Metadata — Meet Big Data’s Little Brother

Understand, protect, and leverage metadata in big data systems

Yifeng Jiang
8 min readMar 1, 2022
Photo by Paul Skorupskas on Unsplash

Back in 2009, when I built my first big data system using Hadoop, it was less than 10 nodes, processing single-digit terabytes of data. Nowadays, that amount of data can be stored in a laptop. Data is getting bigger. We get excited about the hundreds of terabytes, or even petabytes of data in our big data and machine learning system. But, how about metadata, the little brother of big data? Are we paying enough attention to metadata?

Metadata is the data thats describes data. Sounds confusing, but metadata is the small but critical pieces of information that makes big data “make sense”. In this blog, I will describe the role metadata plays in big data systems. To understand, protect and leverage metadata, I will view it from both system and business perpectives. I will also briefly introduce softwares and solutions for metadata protection, discovery and management.

Metadata in big data systems

Metadata is not new in computer systems. In Linux, other than regular data like text and image files, there are some other data about these files, such as their size, ownership, permissions etc. This metadata about a file is managed with a data structure known as an inode. The Linux file system such as ext3 or ext4 maintains a list of these inodes called the inode table, which is loaded into memory by the OS when queried.

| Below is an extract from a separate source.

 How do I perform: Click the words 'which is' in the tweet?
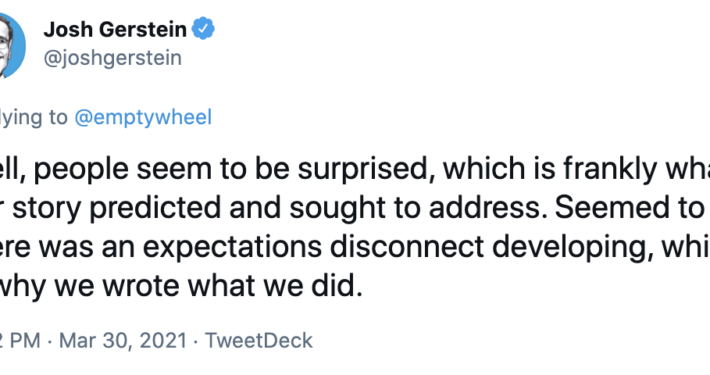[x=499, y=169]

From system perspective, metadata’s role in a big data system is similar to the inode table, but very different in terms of how it is stored and queried.

Distributed storage and data warehouse are the two most fundamental big data systems. Let’s take a closer look at the metadata in these two.

Metadata in distributed storages

Distributed filesystem and object store are the two popular types of distributed storage.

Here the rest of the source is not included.